BALTIMORE – During the long Minnesota winter and interminable spring, you forget how often baseball games are decided by the esoteric, and even the atmospheric.
You study statistics and lineups and then the Twins play a game that counts and the outcome is determined by nothing you would have expected.
They lost their season opener 3-2 to the Orioles while spending about 12 hours at Camden Yards on Monday, and they lost in a fashion remindful of how many different ways baseball games can be won and lost during the longest season in American sports.
The Orioles, taking their advice from head groundskeeper Carl Spackler, declined to start the game on time while it wasn't raining and decided to start it while it was raining, and that was the first unexpected development.
The in-game delay erased both teams' starting pitchers after two innings, which actually played in the Twins' favor, as Orioles starter Chris Tillman struck out five of six.
Only an odd game would have prompted an appearance by middle reliever Casey Fien, and only the Twins' late-spring decisions, combined with a strange weather day, could have so quickly caused them to regret not having a long reliever ready.

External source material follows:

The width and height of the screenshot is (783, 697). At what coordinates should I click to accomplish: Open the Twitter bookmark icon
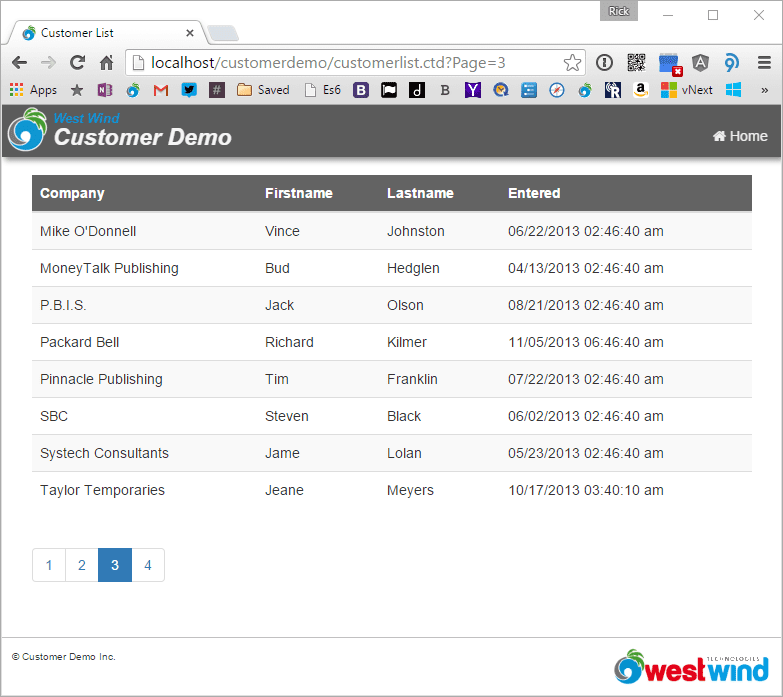point(188,90)
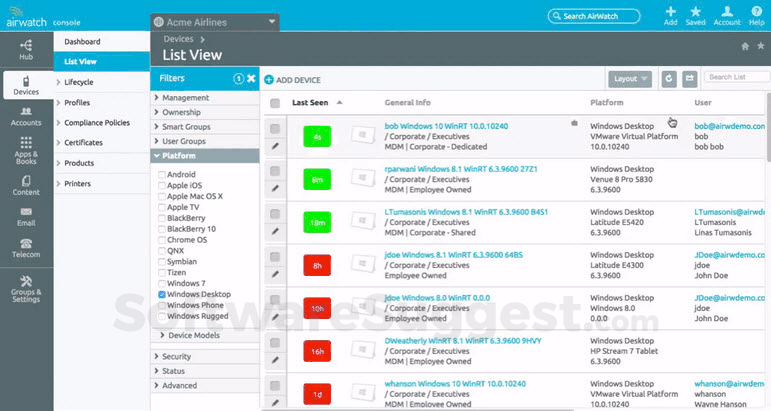
Task: Open Apps & Books in the sidebar
Action: point(25,150)
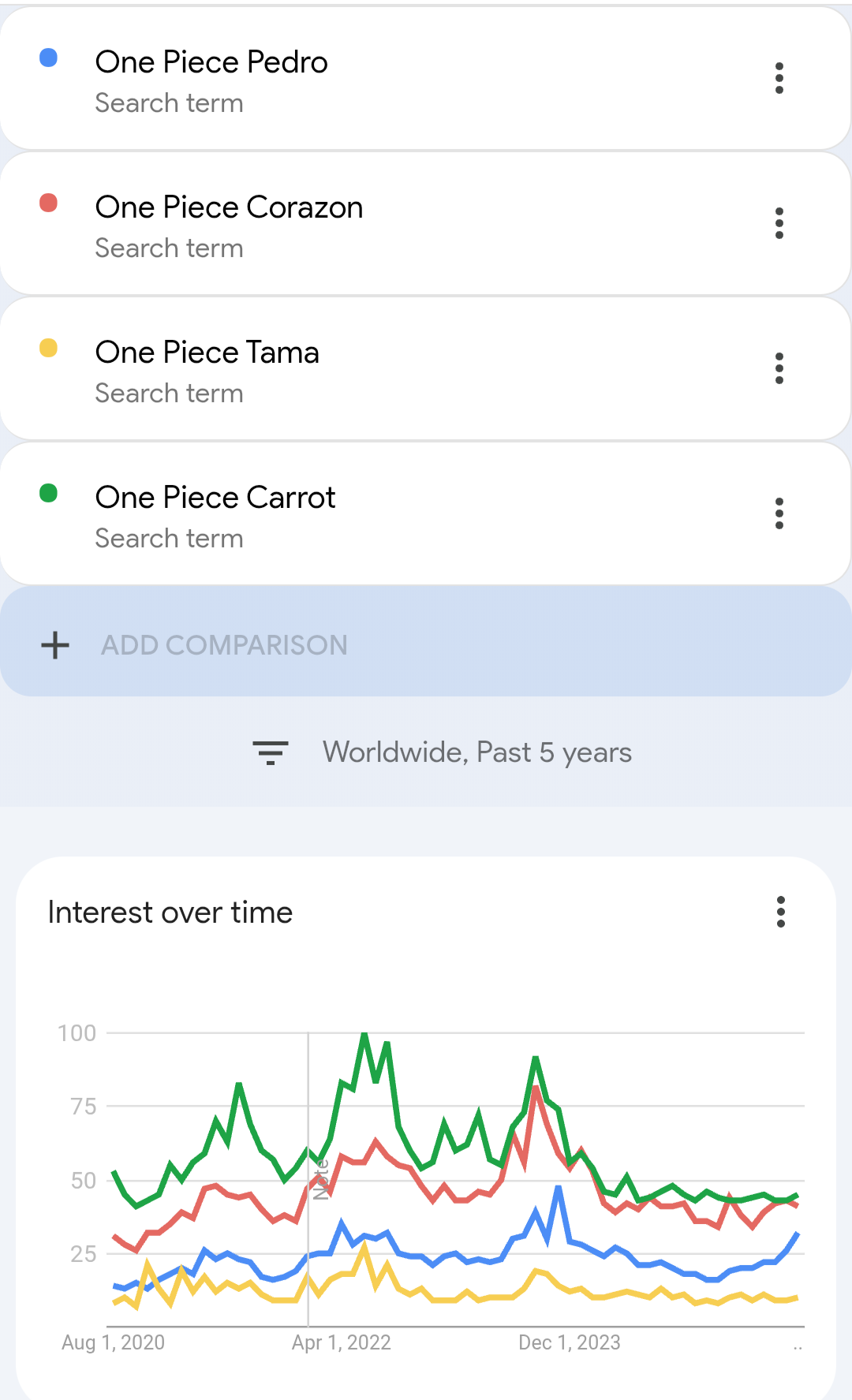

Their decision to give Ricky Nolasco the fifth starter's job meant that they needed to stretch out new long man Michael Tonkin on Saturday, and his 53 pitches that day left him unavailable for anything other than an emergency on Monday.
"Part of your challenge each and every day is to be able to adjust to whatever is thrown at you," Twins manager Paul Molitor said. "You don't really imagine that scenario coming out of camp, but that's the way it went today."
Fien came on in the fifth. Four of the first five batters he faced got hits, the most damaging Adam Jones' double off the wall in right-center.